ABC News(CHICAGO) — A Chicago father who turned his teenage son over to the police after he was seen as part of a mob in a video beating and robbing a fellow 17-year-old believes that the legal system is treating his son too harshly.
Michael Palomino, who has been a sheriff’s deputy of 30 years, turned in his son Raymond after he identified him in a YouTube video stomping, punching and slamming another boy to the ground, along with six other teens. All of the attackers covered their faces with hoods or masks during the attack last Sunday afternoon, except Palomino.
In the video the six attackers are seen beating and robbing a teenager of Asian descent in an alley behind a Chicago elementary school. They shout profanities and racial epithets while he is kicked and punched. The video received close to half a million views, and relatives of the 17-year-old who saw the clip informed the teenager’s dad.

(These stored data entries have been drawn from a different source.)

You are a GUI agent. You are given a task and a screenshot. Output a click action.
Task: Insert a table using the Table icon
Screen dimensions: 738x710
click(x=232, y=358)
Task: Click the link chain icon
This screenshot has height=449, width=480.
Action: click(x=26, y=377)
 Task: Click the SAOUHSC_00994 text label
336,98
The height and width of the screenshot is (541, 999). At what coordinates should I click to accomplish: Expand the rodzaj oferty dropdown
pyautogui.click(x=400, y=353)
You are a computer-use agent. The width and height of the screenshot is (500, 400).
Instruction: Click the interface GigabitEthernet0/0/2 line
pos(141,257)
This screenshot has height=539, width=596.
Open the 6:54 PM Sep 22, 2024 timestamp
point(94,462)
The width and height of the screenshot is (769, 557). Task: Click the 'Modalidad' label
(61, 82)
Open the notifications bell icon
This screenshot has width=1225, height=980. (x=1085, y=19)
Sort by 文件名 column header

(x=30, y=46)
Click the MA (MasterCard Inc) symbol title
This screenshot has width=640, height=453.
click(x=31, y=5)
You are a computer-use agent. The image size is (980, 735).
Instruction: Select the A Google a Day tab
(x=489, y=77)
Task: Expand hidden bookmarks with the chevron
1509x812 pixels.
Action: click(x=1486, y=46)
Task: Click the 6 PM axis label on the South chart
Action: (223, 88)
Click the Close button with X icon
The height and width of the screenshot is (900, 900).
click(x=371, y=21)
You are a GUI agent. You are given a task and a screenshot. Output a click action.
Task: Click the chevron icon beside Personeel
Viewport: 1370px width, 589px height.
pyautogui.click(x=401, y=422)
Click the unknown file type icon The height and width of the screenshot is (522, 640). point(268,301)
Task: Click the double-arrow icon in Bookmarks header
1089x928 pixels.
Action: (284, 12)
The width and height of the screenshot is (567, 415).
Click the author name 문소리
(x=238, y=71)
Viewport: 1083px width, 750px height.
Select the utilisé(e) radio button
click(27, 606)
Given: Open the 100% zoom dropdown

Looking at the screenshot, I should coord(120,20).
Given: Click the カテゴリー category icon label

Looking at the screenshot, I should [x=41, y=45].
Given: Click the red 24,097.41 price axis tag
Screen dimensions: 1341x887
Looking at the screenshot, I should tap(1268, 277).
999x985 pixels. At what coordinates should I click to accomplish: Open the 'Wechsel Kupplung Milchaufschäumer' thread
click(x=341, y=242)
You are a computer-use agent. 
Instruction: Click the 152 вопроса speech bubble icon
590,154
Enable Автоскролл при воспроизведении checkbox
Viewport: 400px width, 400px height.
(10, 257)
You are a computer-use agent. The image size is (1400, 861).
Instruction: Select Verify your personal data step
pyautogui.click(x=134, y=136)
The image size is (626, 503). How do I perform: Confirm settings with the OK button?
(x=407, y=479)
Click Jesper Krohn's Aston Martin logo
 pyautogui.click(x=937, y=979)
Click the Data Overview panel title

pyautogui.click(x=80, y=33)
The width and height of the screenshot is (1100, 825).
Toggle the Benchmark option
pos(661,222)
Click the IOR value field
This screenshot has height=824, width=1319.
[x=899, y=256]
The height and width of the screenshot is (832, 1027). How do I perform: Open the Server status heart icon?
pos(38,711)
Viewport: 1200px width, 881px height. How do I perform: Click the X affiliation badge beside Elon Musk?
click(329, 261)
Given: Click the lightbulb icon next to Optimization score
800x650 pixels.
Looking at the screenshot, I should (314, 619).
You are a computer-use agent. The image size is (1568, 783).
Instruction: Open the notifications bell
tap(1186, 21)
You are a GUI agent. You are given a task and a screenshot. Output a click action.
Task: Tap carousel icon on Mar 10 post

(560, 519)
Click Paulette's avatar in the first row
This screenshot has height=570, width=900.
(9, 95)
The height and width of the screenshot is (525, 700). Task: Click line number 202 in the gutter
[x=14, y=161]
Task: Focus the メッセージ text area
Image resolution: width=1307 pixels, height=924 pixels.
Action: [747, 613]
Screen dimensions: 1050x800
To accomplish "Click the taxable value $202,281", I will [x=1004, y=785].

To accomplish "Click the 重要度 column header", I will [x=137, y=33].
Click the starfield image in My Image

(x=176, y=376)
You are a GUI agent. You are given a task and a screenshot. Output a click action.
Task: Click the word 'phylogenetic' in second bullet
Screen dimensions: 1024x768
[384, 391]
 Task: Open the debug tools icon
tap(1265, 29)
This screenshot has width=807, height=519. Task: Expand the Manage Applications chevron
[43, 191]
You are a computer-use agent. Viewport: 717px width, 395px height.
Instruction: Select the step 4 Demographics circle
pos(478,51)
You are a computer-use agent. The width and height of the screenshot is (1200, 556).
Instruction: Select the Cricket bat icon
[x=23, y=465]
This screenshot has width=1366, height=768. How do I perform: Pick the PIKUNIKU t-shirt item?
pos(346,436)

“As soon as I saw the video I had to call 911, the police department,” Michael Palomino told ABC’s Good Morning America on Tuesday. “I did what was right as a parent…I am in law enforcement myself. The right thing was to turn him in.”
He says it was especially gut-wrenching for him because of the decision he was forced to make after he saw the video. And while he doesn’t regret his decision, he says the consequences for his son’s behavior are too harsh.
Police have charged Raymond Palomino, 17, as an adult with one count of robbery and one count of aggravated battery. Three 16-year-old boys, three 15-year-old boys and one 15-year-old girl have also been charged as juveniles in connection to the case. Authorities are not releasing their names because they are minors, and they have been turned over to a juvenile detention center.
“They are trying to make him look like he is the aggressor in the whole video, and he is not. He is 17 and they are trying to make an example of him,” Michael Palomino told ABC News.
Police disagree, however, and say this is a case of mob mentality.
“This is very clearly mob type of behavior. They get a lot of courage when its six or seven beating up one person. And this just isn’t tolerable,” Chicago Police Supt. Garry McCarthy said.
Raymond Palomino is being held on a $100,000 bond. His dad, a single father, can’t afford to bail him out.
During a court appearance Monday, Judge Sandra Ramos refused Palomino’s lawyers’ request to drop the bond, and denied a request to release Palomino on electronic monitoring, according to ABC News affiliate WLS-TV.